16 going on 60

Amelia Ross and Tanya Ross (nee Carapetian)’s account of school memories from the 1980s, 2000’s and 2020. Lunch menus have changed as have seating arrangements but the sense of community continues.

I am year 11 at Sibford (that’s fifth year in old money). Almost forty years ago in 1981 so was my mum. So much had changed since she was at Sibford, or has it?

Bus vs Boarding

Mum’s early morning ritual started at 7:30 am, but for me, by this time, I am already on the bus to school. Having woken up as late as I could, I rolled my tartan skirt to make it as shorter, rushed out of the house, Dad speeds through traffic (makeup applied on route – mine not his) and arrived at the bus stop with no time to spare.

My mum was a boarder much like the rest of the pupils in her day, so as you can imagine the girls’ boarding house was a madhouse, rushed and frantic. They were forbidden to wash their hair in the morning and so naturally sneaking a cheeky hair wash became their morning challenge. After dressing into their 70’s A-line skirts, they ran to breakfast. While my mum enjoyed cooked bacon and eggy-bread, I have to sit on the bus for 45 minutes. 

Dangers of Modern Technology

Once registered we both had to attend meeting for worship, a long silence where early morning throat tickles caged in order to prevent an awkward embarrassment. The biggest fear for us millennials is being the foolish one to leave their phone on and having the cheery ringtone of Snapchat ping in your pocket leading to the entire hall locking eyes on you. 

After filing out of meeting, the next few lessons, for the both of us, dragged out until lunch.  In 2020, laptops are commonplace. This always bothers our teachers, as they cannot see our screens. I have gathered many mugshots of me and my friends on my laptop looking like stunned deer as we stare intensely at our teacher making sure they do not look in our direction.

In my Mum’s school years, there was only one computer in the whole school and everyone used chalkboards in the classrooms, now teachers use whiteboards, PowerPoint presentations and digital aids.
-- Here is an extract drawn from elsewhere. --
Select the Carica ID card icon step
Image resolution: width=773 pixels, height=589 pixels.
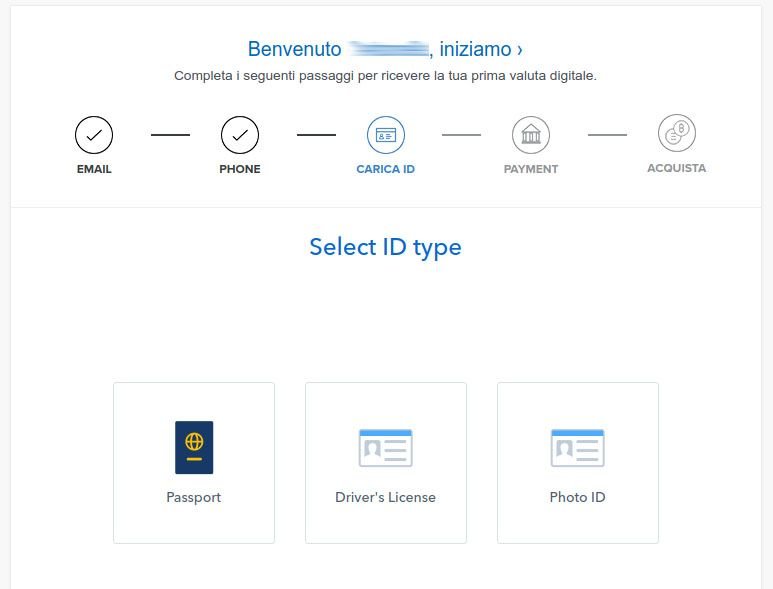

Finally, lunchtime would arrive and we rush off to the lunch hall. After choosing our meal, we scavenge for an empty table.

My mum, on the other hand, did not have to do this, she did not get a food option nor did she have to think about where to sit. All 350 students could be seated at the same time. Mum was a vegetarian (very bohemian for 1981) so got “better” food than the standard offering. We, on the other hand, have lots of choice and many vegetarian, vegan, and gluten free options. Not so bohemian to be a vegetarian in 2020!

After lunch, Year 10 upwards have the choice to take a trip down to the local shop, Greens. . If you don’t have a lunchtime club we would hang out in the classrooms. Rowdy and boisterous, half our year at a time will squeeze into one classroom.

Illicit Activities

In the summer sit on the fields and play sports, if we dared play on our phones we risk getting caught; the most “tragic” punishment as we would have to lose it for the rest of the week. For us, this was like getting oxygen taken away from us.  For my Mum, down to the pavilion for a smoke was the plan every lunch. No Greens and no clubs so there was plenty of time to misbehave. Phones and Fags – that’s the big change in illicit activity.

Day Comes to an End

At 4:15 our day comes to an end and I make my weary way to the bus. Getting down there first is vital to “baggsie” a good seat at the back. When I finally make it home at 5:30, food is the only thing on my mind. After that,  homework and then Netflix to end my evening.

My mum had to go back to the boarding house for records (what are they?), top of the pops and cigarettes. Then tea and finish the evening with prep. Prep for my mum was monitored by sixth formers on the prowl. Now, 40 years later, my mum is always on the prowl to monitor my prep!